_Problem description_
Format every line of the entries below as a JSON list of strings, one string per line, leaving out blank lines.

_Raw records_
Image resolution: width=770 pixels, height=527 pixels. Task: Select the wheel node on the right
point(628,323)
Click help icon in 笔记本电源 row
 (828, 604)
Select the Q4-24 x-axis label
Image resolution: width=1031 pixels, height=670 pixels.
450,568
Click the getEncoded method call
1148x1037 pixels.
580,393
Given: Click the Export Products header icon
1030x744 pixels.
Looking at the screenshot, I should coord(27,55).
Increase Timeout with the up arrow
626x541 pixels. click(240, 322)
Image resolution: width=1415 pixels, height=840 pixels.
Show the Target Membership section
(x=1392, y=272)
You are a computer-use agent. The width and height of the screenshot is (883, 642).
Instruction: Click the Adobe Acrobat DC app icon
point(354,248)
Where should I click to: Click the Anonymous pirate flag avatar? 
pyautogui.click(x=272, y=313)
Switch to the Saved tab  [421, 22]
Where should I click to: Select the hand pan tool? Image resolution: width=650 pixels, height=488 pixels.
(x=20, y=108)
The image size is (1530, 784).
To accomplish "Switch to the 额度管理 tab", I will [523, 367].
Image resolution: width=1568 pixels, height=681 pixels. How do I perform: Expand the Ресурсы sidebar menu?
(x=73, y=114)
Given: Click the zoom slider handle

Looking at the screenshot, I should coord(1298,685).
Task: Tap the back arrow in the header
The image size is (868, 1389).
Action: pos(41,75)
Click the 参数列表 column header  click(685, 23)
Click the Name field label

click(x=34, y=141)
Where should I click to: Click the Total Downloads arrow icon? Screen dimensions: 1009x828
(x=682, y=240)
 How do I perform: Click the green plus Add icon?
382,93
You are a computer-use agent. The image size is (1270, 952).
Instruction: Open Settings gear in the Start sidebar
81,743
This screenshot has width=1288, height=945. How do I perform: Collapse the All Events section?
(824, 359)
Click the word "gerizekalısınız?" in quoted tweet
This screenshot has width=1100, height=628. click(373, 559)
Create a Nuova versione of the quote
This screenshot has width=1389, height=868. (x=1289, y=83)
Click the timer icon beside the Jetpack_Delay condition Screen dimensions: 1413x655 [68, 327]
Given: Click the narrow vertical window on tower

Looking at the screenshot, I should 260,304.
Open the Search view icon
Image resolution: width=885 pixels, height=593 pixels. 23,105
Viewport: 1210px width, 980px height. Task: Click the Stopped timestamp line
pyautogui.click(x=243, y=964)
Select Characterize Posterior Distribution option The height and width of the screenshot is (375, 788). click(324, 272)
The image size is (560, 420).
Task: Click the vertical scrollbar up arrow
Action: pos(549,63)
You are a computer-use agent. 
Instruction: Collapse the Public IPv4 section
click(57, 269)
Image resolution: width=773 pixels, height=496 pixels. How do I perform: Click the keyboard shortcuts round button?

_Output_
[
  "Image resolution: width=770 pixels, height=527 pixels. Task: Select the wheel node on the right",
  "point(628,323)",
  "Click help icon in 笔记本电源 row",
  " (828, 604)",
  "Select the Q4-24 x-axis label",
  "Image resolution: width=1031 pixels, height=670 pixels.",
  "450,568",
  "Click the getEncoded method call",
  "1148x1037 pixels.",
  "580,393",
  "Given: Click the Export Products header icon",
  "1030x744 pixels.",
  "Looking at the screenshot, I should coord(27,55).",
  "Increase Timeout with the up arrow",
  "626x541 pixels. click(240, 322)",
  "Image resolution: width=1415 pixels, height=840 pixels.",
  "Show the Target Membership section",
  "(x=1392, y=272)",
  "You are a computer-use agent. The width and height of the screenshot is (883, 642).",
  "Instruction: Click the Adobe Acrobat DC app icon",
  "point(354,248)",
  "Where should I click to: Click the Anonymous pirate flag avatar? ",
  "pyautogui.click(x=272, y=313)",
  "Switch to the Saved tab  [421, 22]",
  "Where should I click to: Select the hand pan tool? Image resolution: width=650 pixels, height=488 pixels.",
  "(x=20, y=108)",
  "The image size is (1530, 784).",
  "To accomplish \"Switch to the 额度管理 tab\", I will [523, 367].",
  "Image resolution: width=1568 pixels, height=681 pixels. How do I perform: Expand the Ресурсы sidebar menu?",
  "(x=73, y=114)",
  "Given: Click the zoom slider handle",
  "Looking at the screenshot, I should coord(1298,685).",
  "Task: Tap the back arrow in the header",
  "The image size is (868, 1389).",
  "Action: pos(41,75)",
  "Click the 参数列表 column header  click(685, 23)",
  "Click the Name field label",
  "click(x=34, y=141)",
  "Where should I click to: Click the Total Downloads arrow icon? Screen dimensions: 1009x828",
  "(x=682, y=240)",
  " How do I perform: Click the green plus Add icon?",
  "382,93",
  "You are a computer-use agent. The image size is (1270, 952).",
  "Instruction: Open Settings gear in the Start sidebar",
  "81,743",
  "This screenshot has width=1288, height=945. How do I perform: Collapse the All Events section?",
  "(824, 359)",
  "Click the word \"gerizekalısınız?\" in quoted tweet",
  "This screenshot has width=1100, height=628. click(373, 559)",
  "Create a Nuova versione of the quote",
  "This screenshot has width=1389, height=868. (x=1289, y=83)",
  "Click the timer icon beside the Jetpack_Delay condition Screen dimensions: 1413x655 [68, 327]",
  "Given: Click the narrow vertical window on tower",
  "Looking at the screenshot, I should 260,304.",
  "Open the Search view icon",
  "Image resolution: width=885 pixels, height=593 pixels. 23,105",
  "Viewport: 1210px width, 980px height. Task: Click the Stopped timestamp line",
  "pyautogui.click(x=243, y=964)",
  "Select Characterize Posterior Distribution option The height and width of the screenshot is (375, 788). click(324, 272)",
  "The image size is (560, 420).",
  "Task: Click the vertical scrollbar up arrow",
  "Action: pos(549,63)",
  "You are a computer-use agent. ",
  "Instruction: Collapse the Public IPv4 section",
  "click(57, 269)",
  "Image resolution: width=773 pixels, height=496 pixels. How do I perform: Click the keyboard shortcuts round button?"
]